Van Gogh quotes from Longfellow: "Shadows are trailing / My heart is bewailing / And toiling within / Like a funeral bell"
Extraordinary unsigned handwritten manuscript by Vincent Van Gogh, one page both sides, 2.75 x 3.75, no date but circa late 1876. Van Gogh, an avid reader, transcribes two poems: one, "Afternoon in February" by Henry W. Longfellow, contains six stanzas of four lines each; on the reverse, he pens a fragment of unidentified religious verse in Dutch, totaling 29 lines. The Longfellow verse, in part:
"The day is ending
The night is descending
The marsh is frozen
The river dead
Through clouds like ashes
The red sun flashes
On village windows
That glimmer red…
Shadows are trailing
My heart is bewailing
And toiling within
Like a funeral bell."
On the reverse is a religious verse in Dutch, in small part: "As a shield and buckler Your truth is offered to me…Because His soul loves me dearly That is why God allowed Himself to come here." In fine to very fine condition, with closely cropped edges.
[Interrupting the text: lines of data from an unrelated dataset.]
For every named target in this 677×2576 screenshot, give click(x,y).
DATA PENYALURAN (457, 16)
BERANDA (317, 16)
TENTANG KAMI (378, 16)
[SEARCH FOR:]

An insatiable reader throughout his life, Vincent van Gogh was literate in Dutch, English, German, and French. He counted Dickens, Zola, Shakespeare, and Maupassant among his favorite authors, and also held special esteem for Henry Wadsworth Longfellow—in letters to his brother Theo, Vincent refers to several of the American poet's works, mentioning Tales of a Wayside Inn and quoting from poems including 'The Saga of King Olaf’ and 'The Light of Stars.' The quotation here boasts highly visual appeal, evoking the glimmering red sun and trailing shadows at dusk—elements one might expect to see in one of van Gogh's paintings. Vincent's favorite literature guided his thoughts, defined his worldview, and influenced his art. A recent study of his reading, Vincent's Books: Van Gogh and the Writers Who Inspired Him by Mariella Guzzoni, was published in 2020.
The religious text here offers insight into van Gogh's spiritual preoccupations during a period in which he became increasingly fervent, immersing himself in religion while becoming pious and monastic. In 1877, shortly after writing these texts, he went to live with his uncle, the theologian Johannes Stricker, to prepare for the University of Amsterdam's theology entrance examination. He failed that exam and proceeded to fail a three-month course at a Protestant missionary school. He was able to find work as a missionary in Belgium in 1879, but was soon dismissed for 'undermining the dignity of the priesthood.' He finally would turn to art in the early 1880s, introduced to oil paints by his cousin Anton Mauve.
In April 2020, Martin Bailey of The Art Newspaper traced the lineage of this van Gogh fragment—and several others—back to an album that had been owned by Annie Slade-Jones, van Gogh’s landlady in Isleworth, where he lived while working as a teacher from October to December 1876. Van Gogh filled six of the album's pages with writings drawn from published sources, including poetry, passages from the Bible, hymns, and literary writings. They were subsequently sliced up—probably sometime in the 1980s—and dispersed to collectors and collections around the globe. About half of the texts are today held by the Getty Research Institute in Los Angeles, and the whereabouts of several others are unknown. A remarkable and fabulous handwritten piece by the legendary painter, perhaps his closest association with America.